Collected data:
......

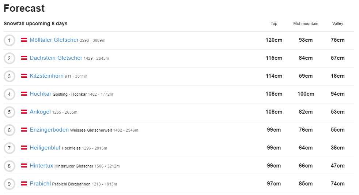The image size is (359, 195).
Task: Open the Präbichl resort link
Action: [40, 184]
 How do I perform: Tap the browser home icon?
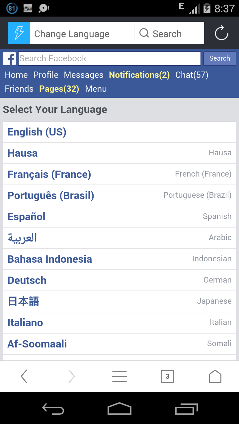(x=215, y=376)
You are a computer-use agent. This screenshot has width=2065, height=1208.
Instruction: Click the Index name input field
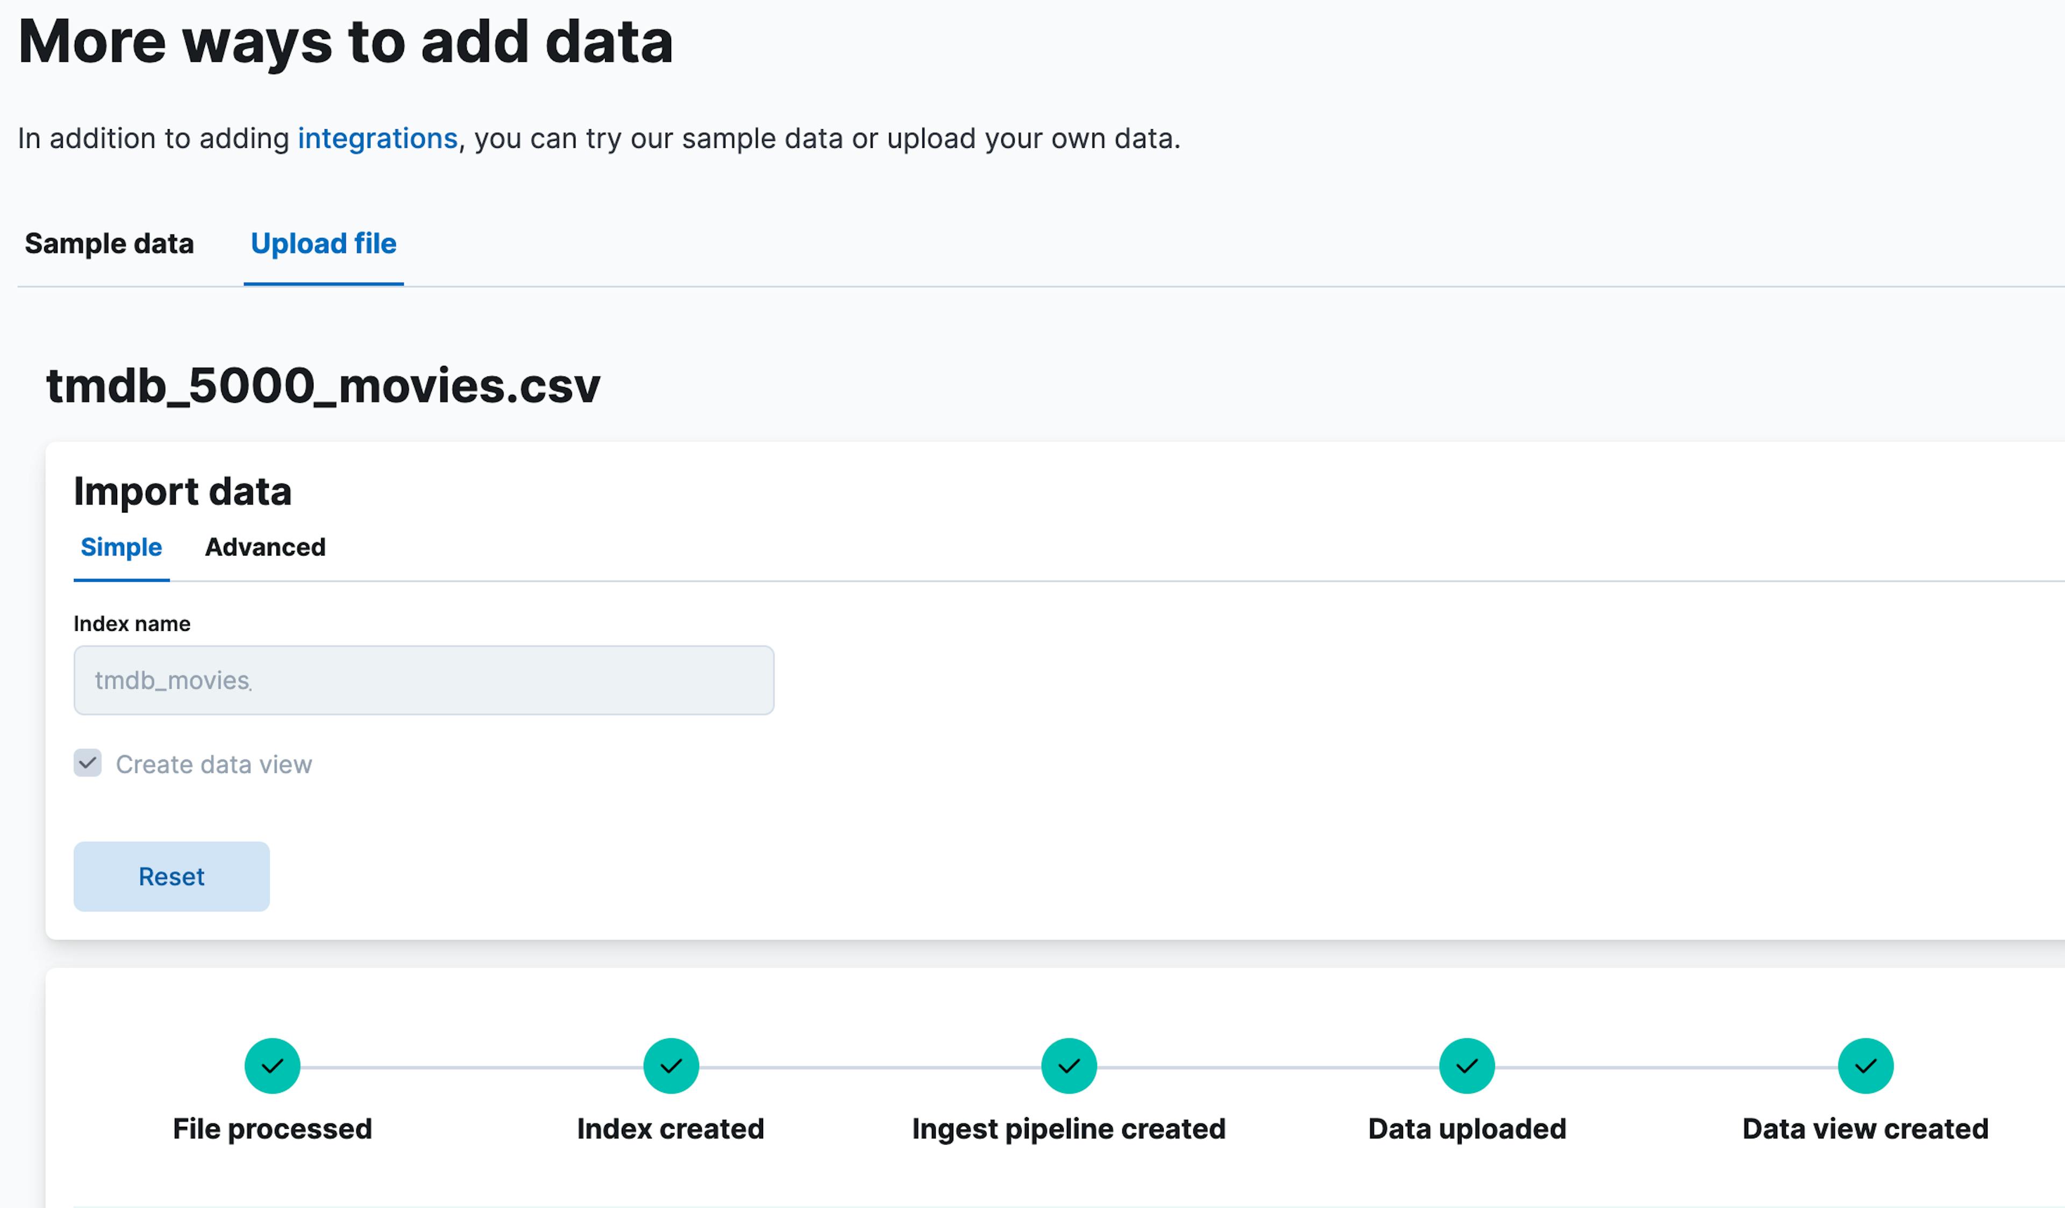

......

▶ _Exercise directions_: Beginning with the line containing "You are a computer-use" and ending with the last line of the data, output those lines exactly and nothing more. Omit every picture.

▶ _Solution_:
You are a computer-use agent. This screenshot has width=2065, height=1208.
Instruction: Click the Index name input field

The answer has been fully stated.